Disharmony and conflict of interests are the result of existing institutions. Destroy the State: respect complete freedom of trade, of banking, of minting; let title to ownership of the land be bound by the obligation to cultivate or otherwise work it in person; let us have free, completely free competition—say the individualist anarchists of Tucker’s school—and peace will prevail in the world. Economic rent, which is to say the difference in value, in terms of productivity and position, of the various tracts of land will vanish naturally and competition will lead naturally to the wisest use of nature’s blessings for the benefit of all.165
Destroy the State and private property, say the individualist anarchists of the communist school (and there is such a thing, despite the seeming contradiction in terms)—and everything will go well: everybody will agree naturally; everybody will work because work is a physiological need; production will always and naturally meet consumer demand and there will be no need for either rules or agreements because… with everybody doing as he pleases, it will turn out that, quite unknowingly and unintentionally, he will have done precisely what the rest wanted him to.

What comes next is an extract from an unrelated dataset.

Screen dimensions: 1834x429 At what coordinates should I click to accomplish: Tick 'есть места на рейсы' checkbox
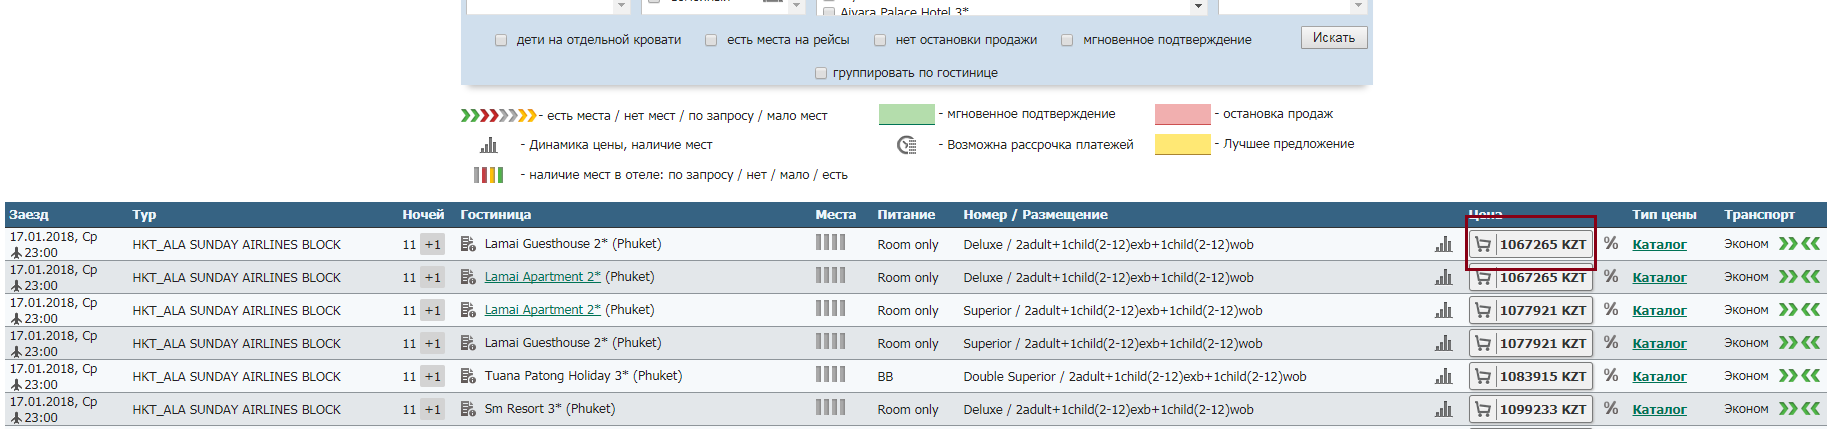[x=711, y=40]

So, delving right to the very bottom of things, it turns out that individualist anarchism is nothing but a sort of harmonism and providentialism.
In our view, the underlying principles of individualism are entirely wrong.
The individual human being is not a being independent of society, but is rather the product of it. But for society, he would never have been able to hoist himself out of the realms of brutish animality and become truly human, and, outside of society, could not help but slide more or less quickly back into primitive animality.
When Dr. Stockmann, the protagonist of Ibsen’s An Enemy of the People, irked at not being understood and followed by the public, exclaimed “The strongest man is he who stands most alone,” he just made a downright blunder, even though he has been taken as anarchist whereas he was merely an aristocrat. If he knew more than the rest and was capable of more than the rest, that was because, more than the rest, he had lived a life in intellectual communication with men present and past, because, more than the rest, he had reaped the benefits of society—and thus, owed society a greater debt.
In society a man may be free or a slave, happy or unhappy, but in society he must remain because that is the context of his being a man. Therefore, instead of aspiring to some notional and impossible autonomy, he should look for the basis of his freedom and happiness in the agreement with his fellow men, joining with the rest to adjust those social institutions that do not suit him.
Likewise, the belief in some natural law, whereby harmony is automatically established between men without any need for them to take conscious, deliberate action, is hollow and utterly refuted by the facts.
Even if the State and private property were to be done away with, harmony does not come to pass automatically, as if Nature busies herself with men’s blessings and misfortunes, but rather requires that men themselves create it.
But if we are to make ourselves understood, we shall have to speak of this at some length… and our readers are already whining about our articles being unduly lengthy.
Another time, then.
165 The American anarchist Benjamin Tucker (1843–1939) set out his thinking mainly in the pages of the review Liberty, which he edited from 1881 until 1908, and from which he published the 1893 book entitled Instead of a Book.